February 11, 2009, 17:35Gretchen
So the jury thinks they have given a sentence of a certain length of time and that he will serve it. When he violates his probation (and he will - why wouldn't he?) his attorney is going to be able to negotiate a better sentence for him. They nearly always do. The jury should be offended because certainly that wasn't their intent. I am still struggling to see why this outcome was a good thing for the State to argue. Where did the State win on this one?
February 11, 2009, 21:00oe
So which lawmaker is going to carry the banner to fix this dirty diaper of a ruling? I hope someone steps up to the plate to clarify that a judge cannot grant probation where a jury doesn't recommend it.
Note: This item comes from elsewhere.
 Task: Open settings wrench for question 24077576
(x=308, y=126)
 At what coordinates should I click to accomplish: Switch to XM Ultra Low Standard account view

February 12, 2009, 10:01Quiet Man
Trifurcated trial. I like that. This will shut down what I thought was an unethical defense practice in misdemeanor DWI cases.
February 12, 2009, 11:30KWatkins
One of the many things that bug me about the case is the ex parte "visit" with the jury (Holcomb dissent). Isn't this just sort of J.N.O.V. as to punishment?
February 12, 2009, 13:45JB
I thought that visit was extraordinarily unethical. The judge received information apart from the parties. The judge received information without giving the defendant the benefit of counsel or cross-examination. The judge disrespected the defendant's election on punishment. The judge disrespected the jury verdict. And, the judge did a pointless act: putting the defendant on a probation that the defendant had no intention of completing.
February 23, 2009, 16:51G Dudley
This brand new case seems to say that the judge can probate the sentence, even over the defendant's objection, as long as it is not 3g and the jury's sentence does not exceed 10 years..... Ivey v. State --- S.W.3d ----, 2009 WL 322340 (Tex.Crim.App.)
February 23, 2009, 19:23JB
That case is mentioned and linked above.
A bill to reverse Ivey has been filed and heard in the Senate Criminal Justice Committee.
April 14, 2009, 16:48Fred Edwards
Maybe a dumb question...after a finding of guilty by the jury...can the judge turn around and give the defendant deferred...non 3G...the statute suggests that it can not be done...but we have a judge that who is moving in that direction...any ideas
Following conviction by the jury, the judge could not give deferred. Deferred requires plea of guilty to judge. That is not possible after a jury verdict arrives. Of course, if a judge tried to do it, you would have to stand ready to seek a writ of prohibition.
April 15, 2009, 08:55JohnR
Judge cannot give deferred after a defendant is found guilty by a jury. E.g., Rodriguez v. State,
939 S.W.2d 211 (Tex. App.--Austin 1997, no pet.).